## THE PROBLEM
Copy out all of the data below line by line, with every coordinate in the answers shifted up by 60. Leave the pictures out.

(Word and element location data)
----

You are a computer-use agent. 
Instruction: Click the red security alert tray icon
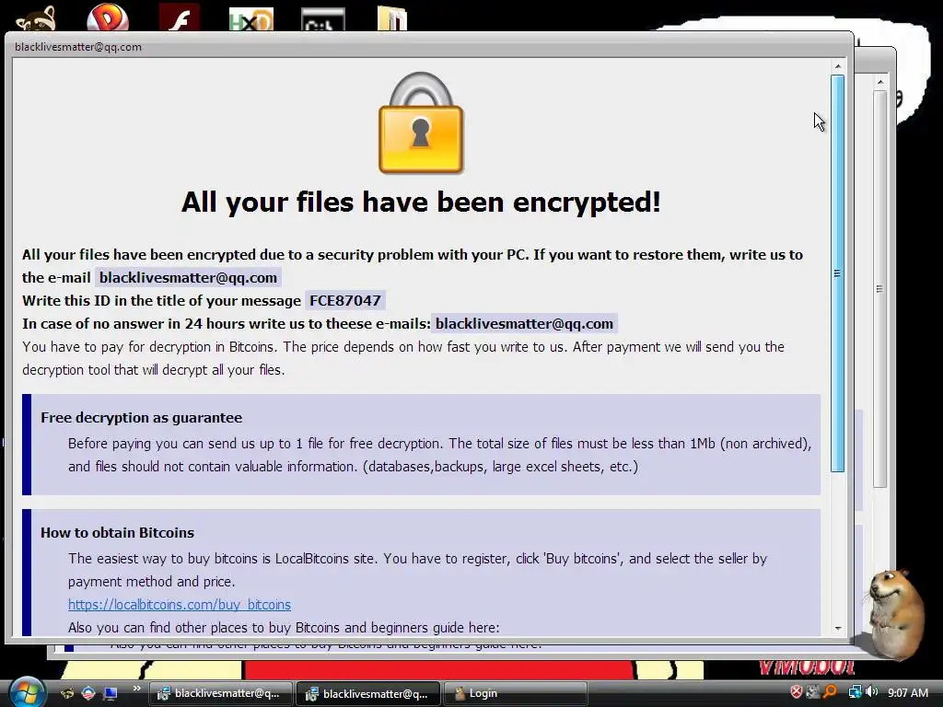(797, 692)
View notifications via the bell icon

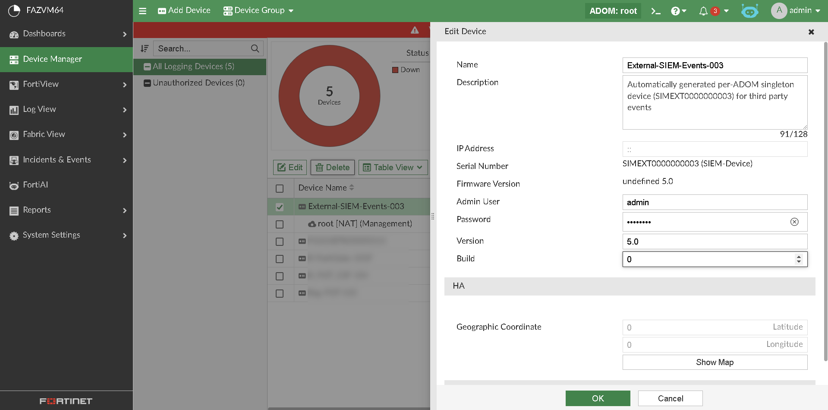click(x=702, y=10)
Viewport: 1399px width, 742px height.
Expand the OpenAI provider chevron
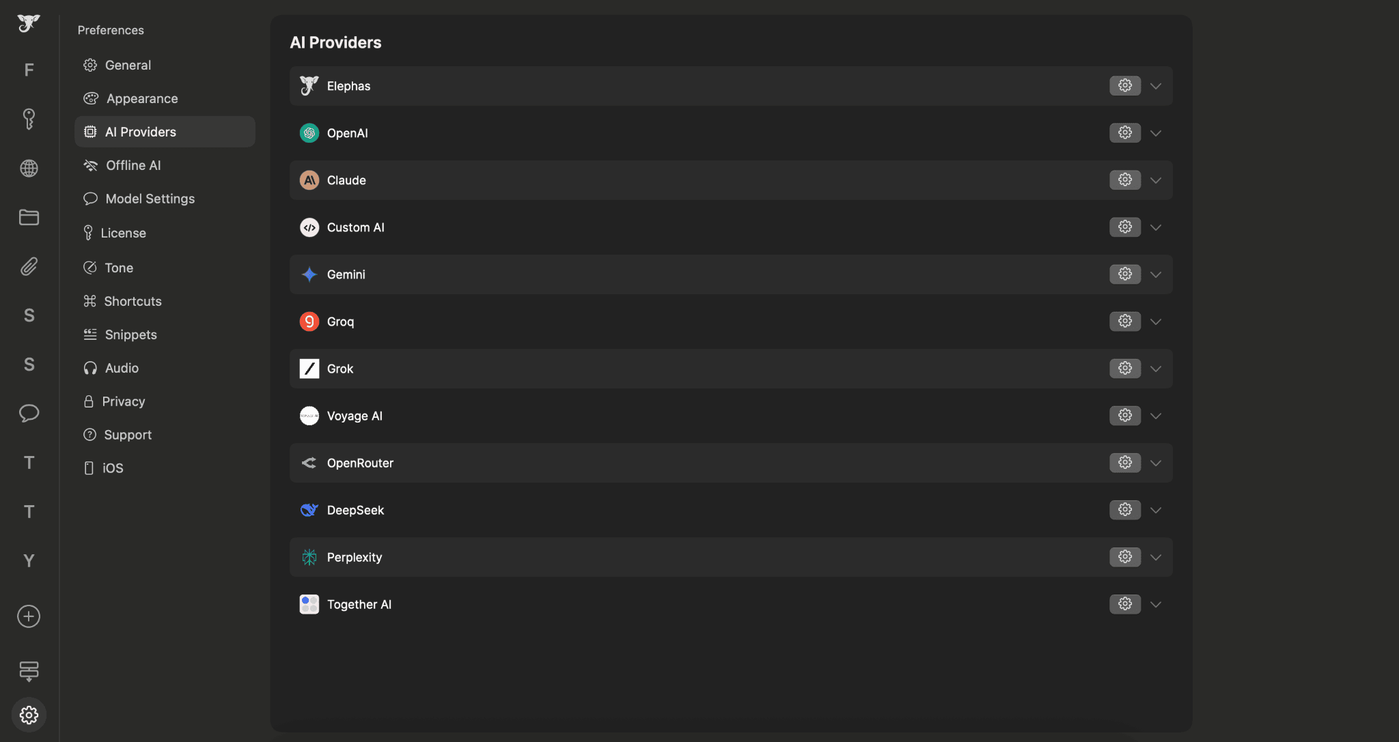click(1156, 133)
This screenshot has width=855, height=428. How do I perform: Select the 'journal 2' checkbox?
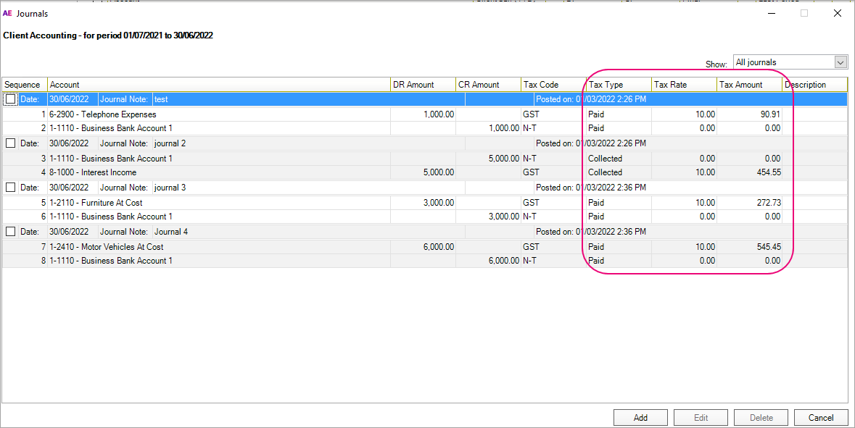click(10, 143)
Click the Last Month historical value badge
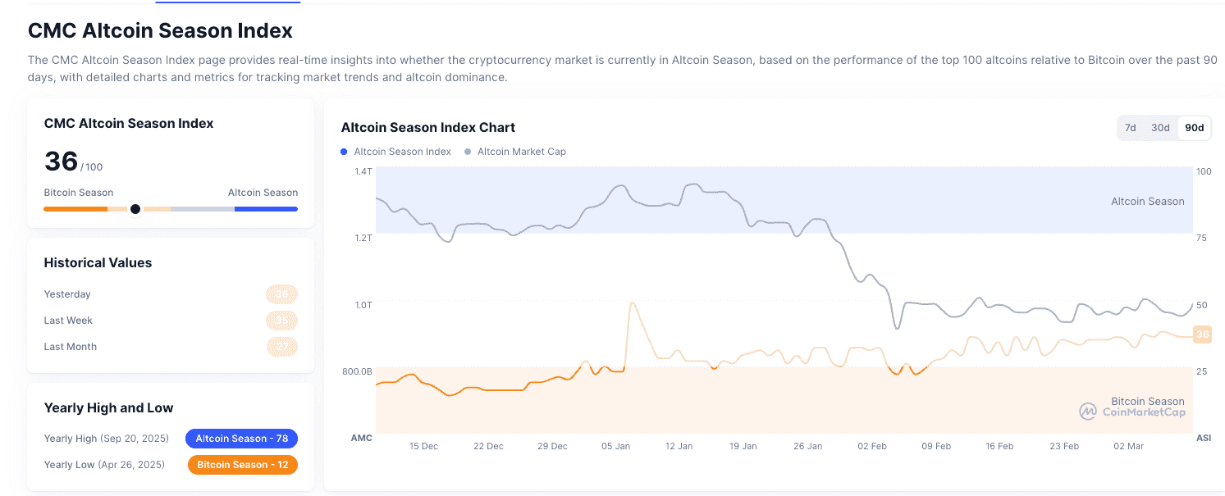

----

## COMPLETED TASK
You are a computer-use agent. 
Instruction: Click the red security alert tray icon
(857, 752)
View notifications via the bell icon

click(x=762, y=70)
Viewport: 1399px width, 742px height.
Expand the OpenAI provider chevron
click(1216, 193)
This screenshot has width=855, height=428. How do I perform: Select the 'journal 2' checkbox?
click(70, 203)
Click the Last Month historical value badge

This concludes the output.